§ PAGE EXCERPT:
I reinstalled it for the fifth time fully intending to bounce off. Three days later I was running cargo at 2 a.m. and lying to myself about bedtime.

DFDex Ferreira·14 May 2026·8 min read
Ten years on, GTA V is still the open world everyone’s chasing — and the one I’m tired of
Los Santos, ten years and one fresh save later. Image: placeholder / press kit

I reinstalled GTA V last month for what has to be the fifth time since 2013, fully intending to bounce off it again. Three days later I was doing 2 a.m. cargo runs and lying to myself about going to bed. So before I say anything critical, let’s be honest about the obvious: there is still nothing that moves like this game. You step out of Franklin’s house, the light does that hazy Los Santos thing, a Phil Collins track is one radio flick away, and the whole city just works.

The story was never the magic

What gets me, a decade on, is how little of that magic came from the plot everyone praises. Michael’s mid-life crisis is fine. Trevor is a great bit that overstays its welcome by about ten missions. The heists are the actual spine of single-player, and they hold up because they let you plan, fail, and improvise — the jewel store job is a better tutorial in game design than most full releases manage.

The world I fell for keeps getting renovated by people optimising a spreadsheet.

§ SHORT EXERCISE 1:
Convert the entries, from the line containing "Where should I click to: Open the" through the line containing "pos(633,131)", into a Markdown table with the columns "No." and "Entry line". Number each nonblank line, skip blank lines, and leave out the pictures.
The GTA V article and the entries have no connection to each other.

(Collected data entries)
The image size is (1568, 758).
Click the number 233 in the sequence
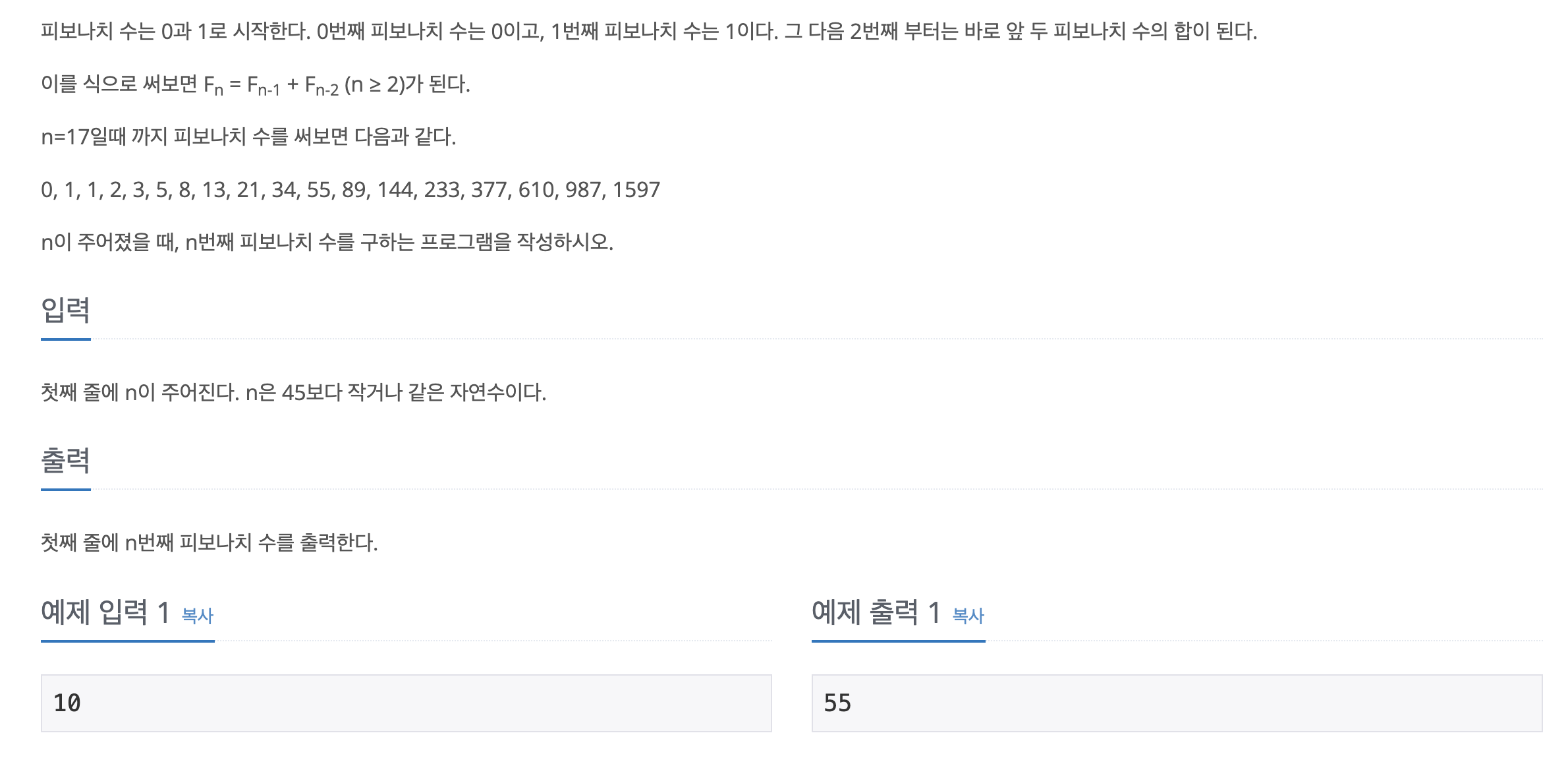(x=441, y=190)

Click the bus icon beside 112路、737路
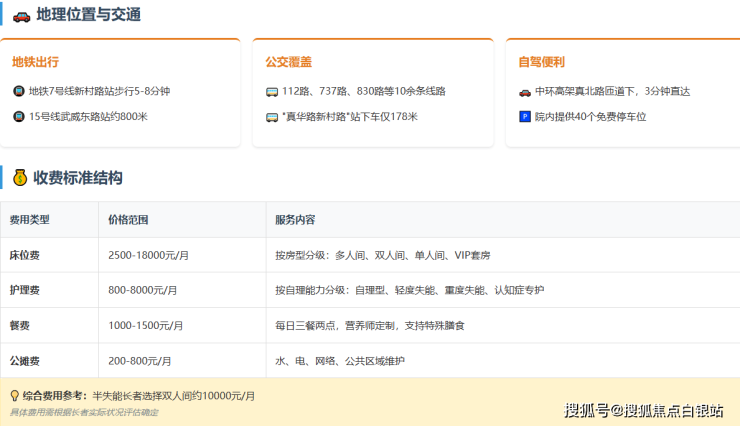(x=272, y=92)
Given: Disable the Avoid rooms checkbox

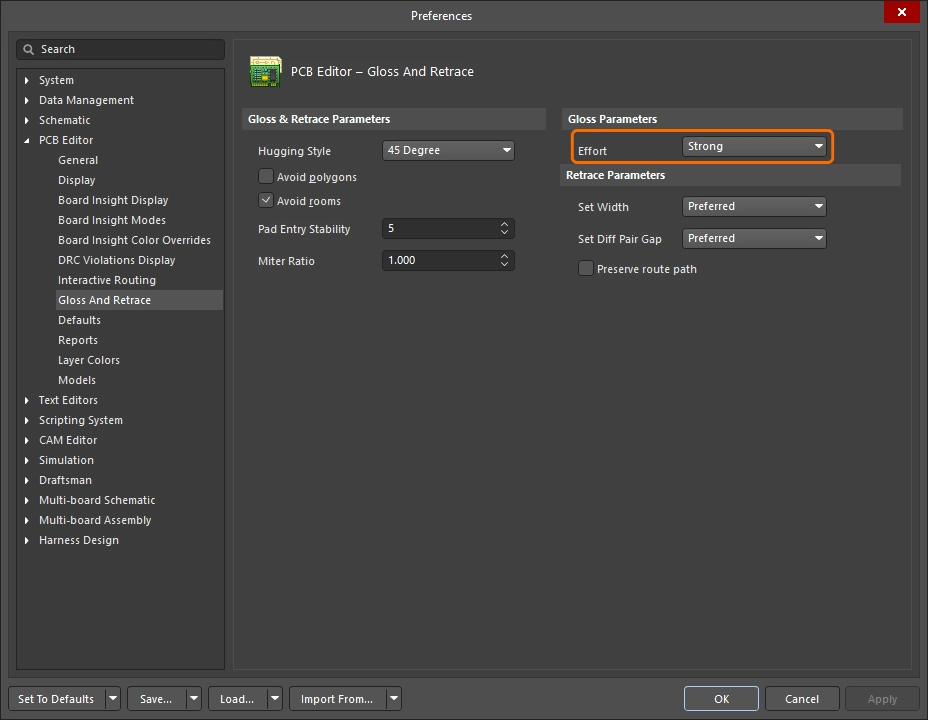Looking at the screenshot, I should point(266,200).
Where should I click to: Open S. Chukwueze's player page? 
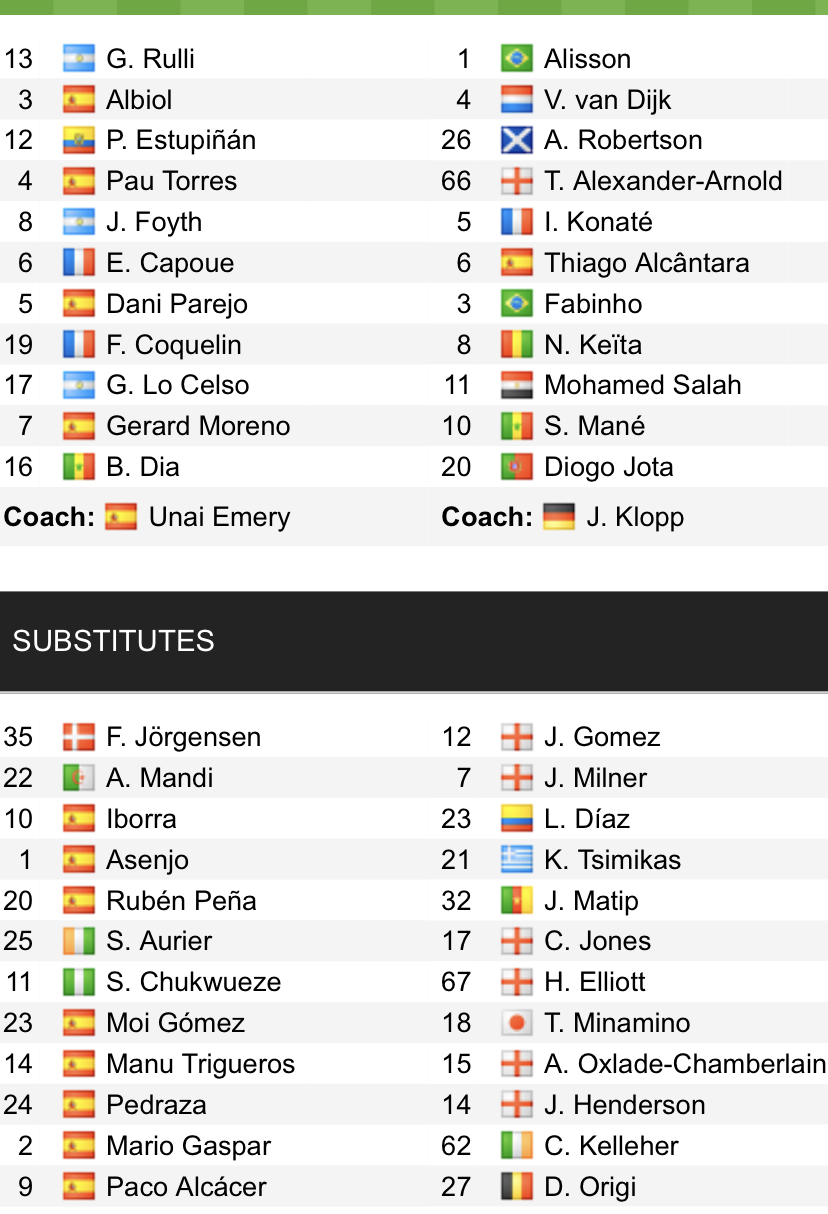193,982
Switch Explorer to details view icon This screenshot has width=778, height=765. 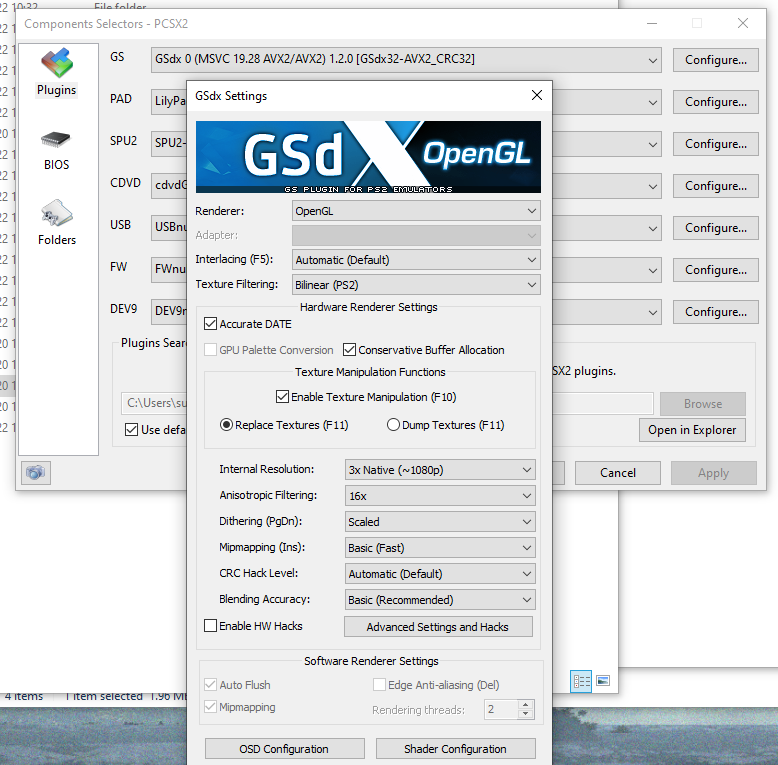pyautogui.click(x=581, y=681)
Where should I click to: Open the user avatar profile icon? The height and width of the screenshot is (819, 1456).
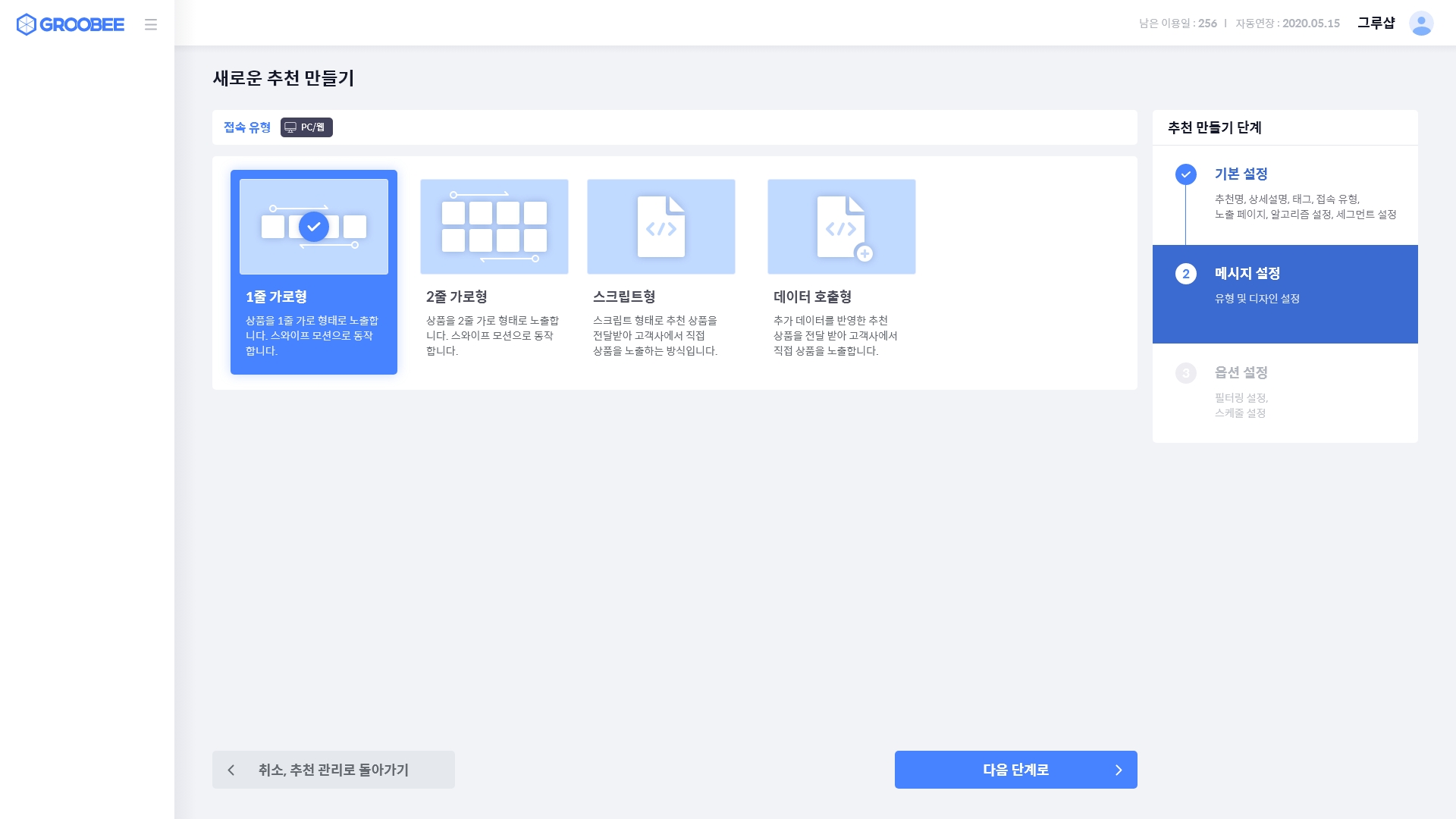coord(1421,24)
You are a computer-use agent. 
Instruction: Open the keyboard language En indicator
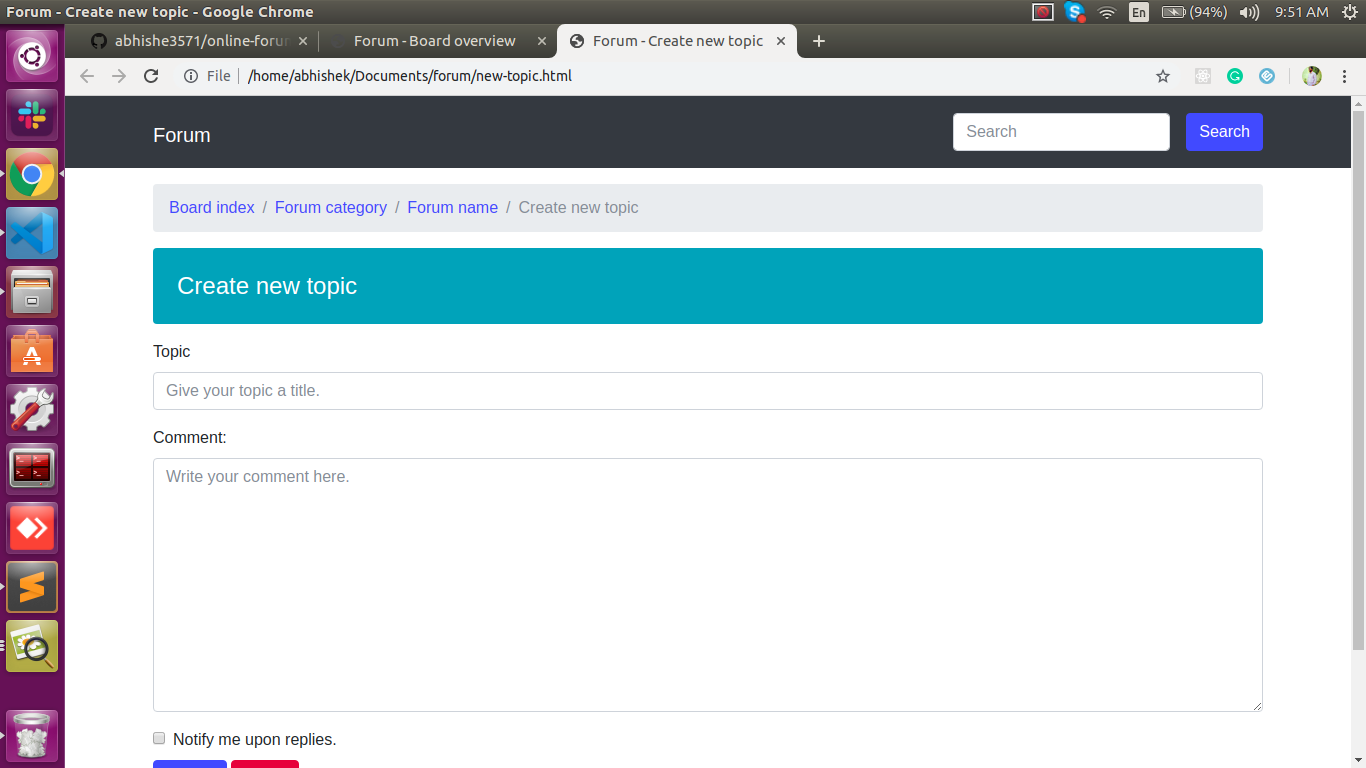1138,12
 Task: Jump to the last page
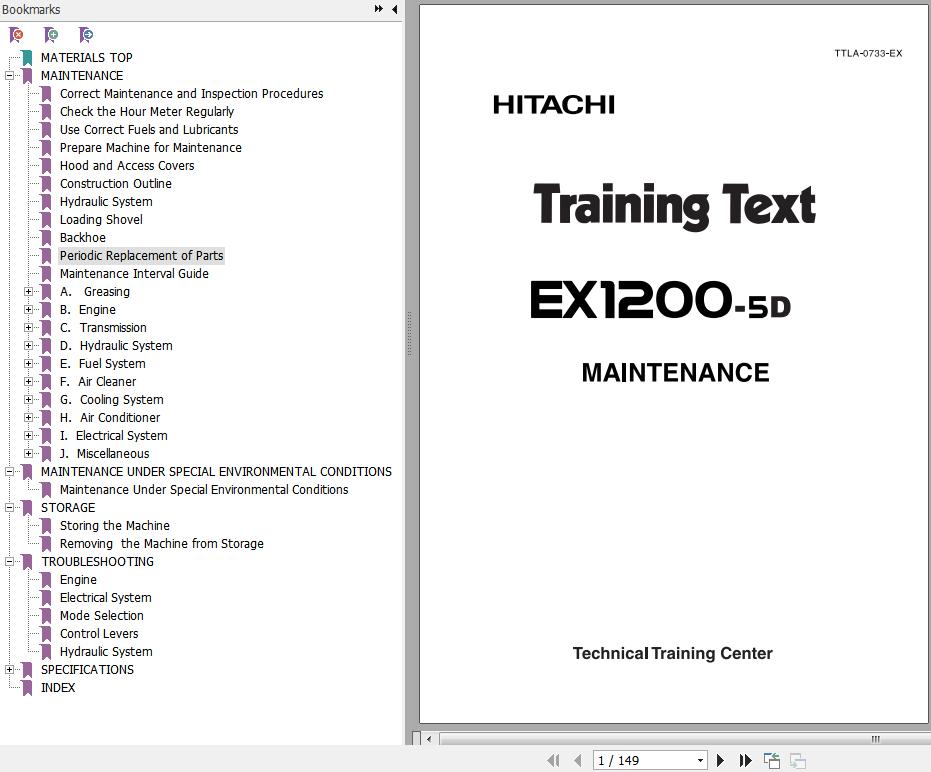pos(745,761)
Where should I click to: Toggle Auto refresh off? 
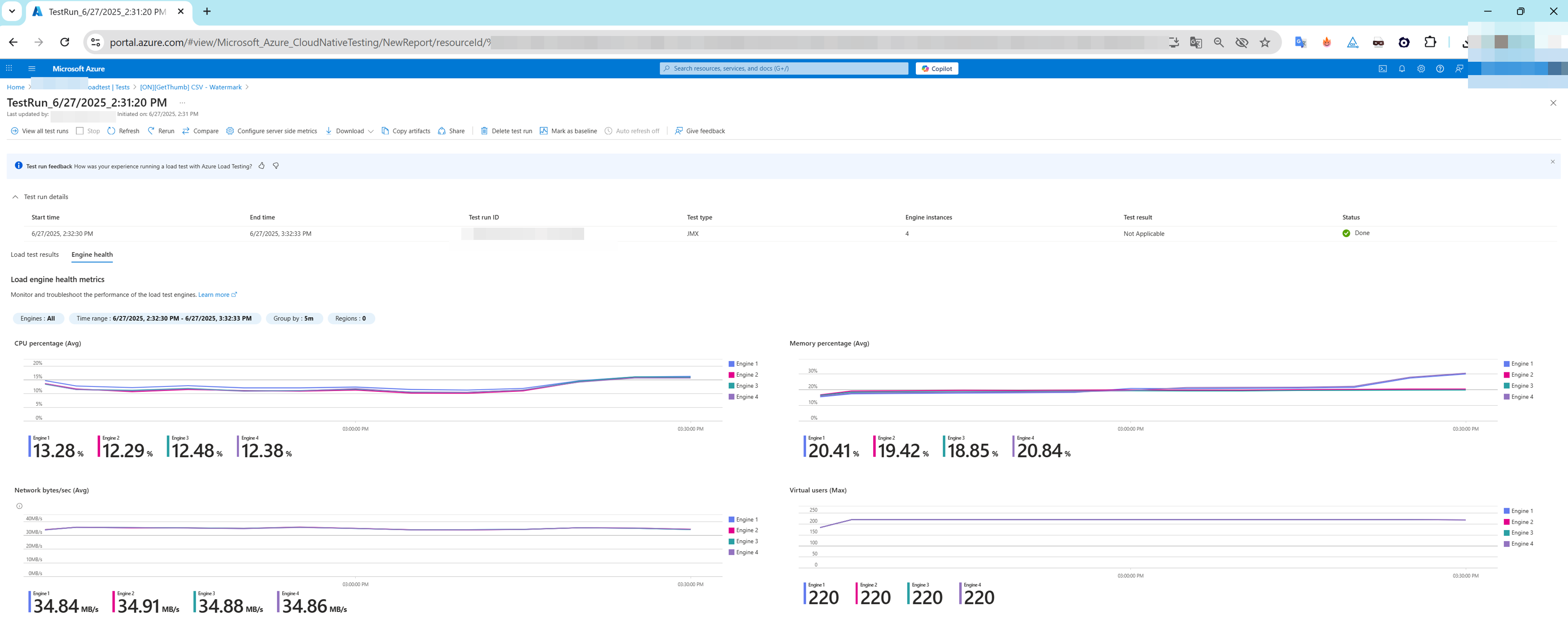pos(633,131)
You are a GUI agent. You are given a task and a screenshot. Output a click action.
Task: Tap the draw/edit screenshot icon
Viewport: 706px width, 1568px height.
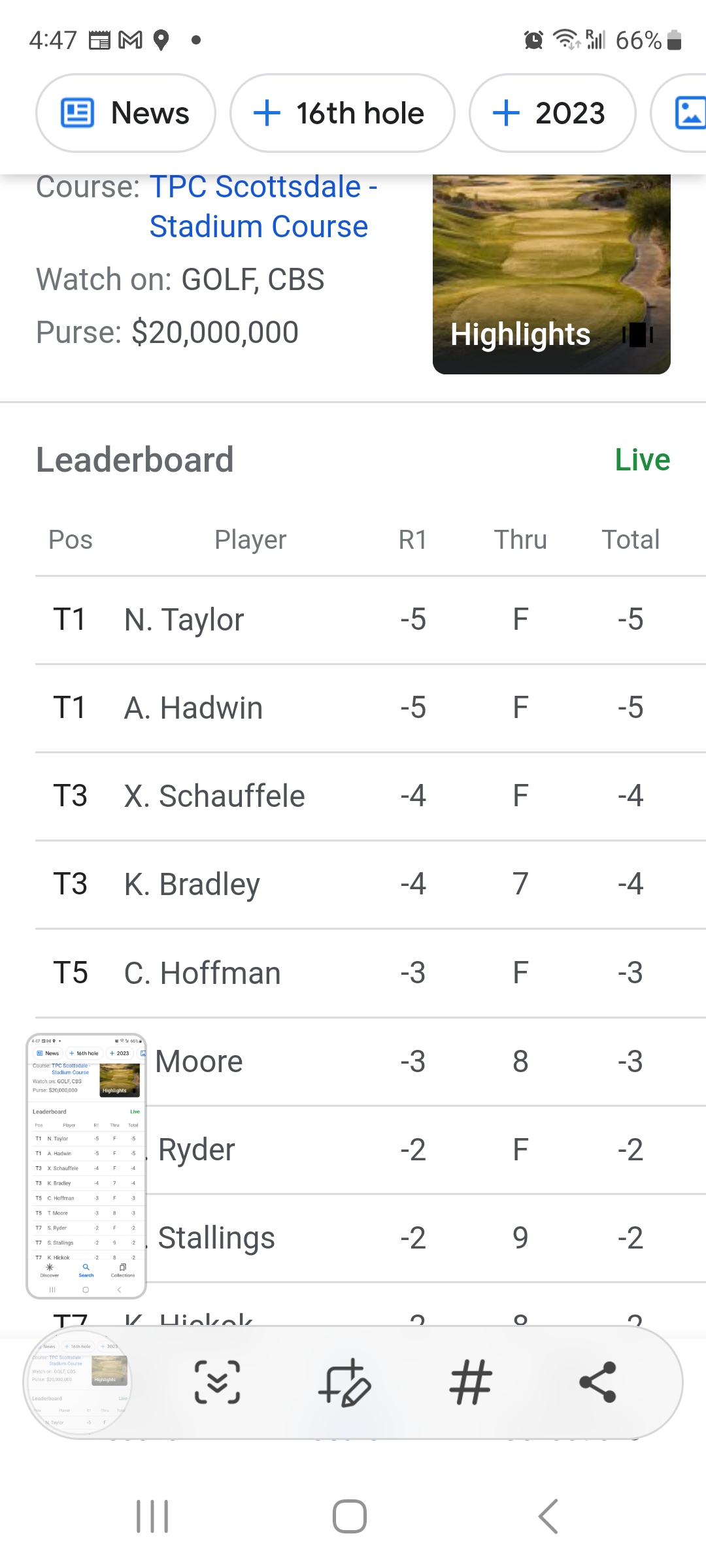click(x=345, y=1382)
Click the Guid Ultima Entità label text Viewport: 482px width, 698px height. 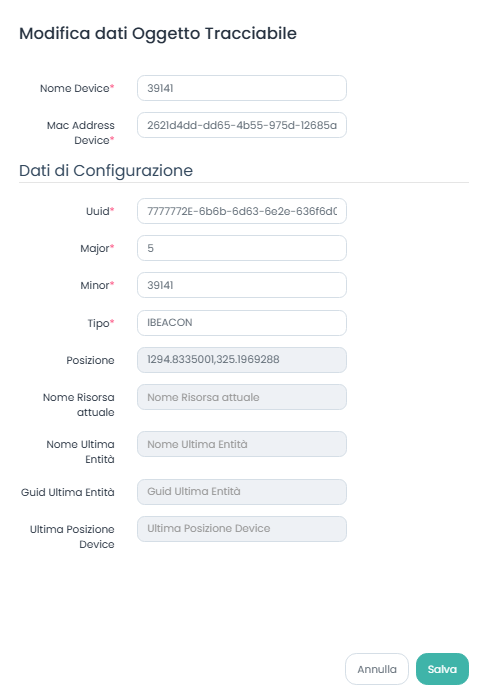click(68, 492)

§ SHORT EXERCISE 2:
Output the passage of the GTA V article that begins with the words containing "I reinstalled it" and ends with "city just works.", copied word for word.

§ RESPONSE 1:
| No. | Entry line |
|---|---|
| 1 | Where should I click to: Open the user avatar profile icon? The height and width of the screenshot is (819, 1456). |
| 2 | coord(1421,24) |
| 3 | You are a computer-use agent.  |
| 4 | Instruction: Open the keyboard language En indicator |
| 5 | 1138,12 |
| 6 |  Task: Jump to the last page |
| 7 | pos(745,761) |
| 8 | Where should I click to: Toggle Auto refresh off?  |
| 9 | pos(633,131) |

§ RESPONSE 2:
I reinstalled it for the fifth time fully intending to bounce off. Three days later I was running cargo at 2 a.m. and lying to myself about bedtime.

DFDex Ferreira·14 May 2026·8 min read
Ten years on, GTA V is still the open world everyone’s chasing — and the one I’m tired of
Los Santos, ten years and one fresh save later. Image: placeholder / press kit

I reinstalled GTA V last month for what has to be the fifth time since 2013, fully intending to bounce off it again. Three days later I was doing 2 a.m. cargo runs and lying to myself about going to bed. So before I say anything critical, let’s be honest about the obvious: there is still nothing that moves like this game. You step out of Franklin’s house, the light does that hazy Los Santos thing, a Phil Collins track is one radio flick away, and the whole city just works.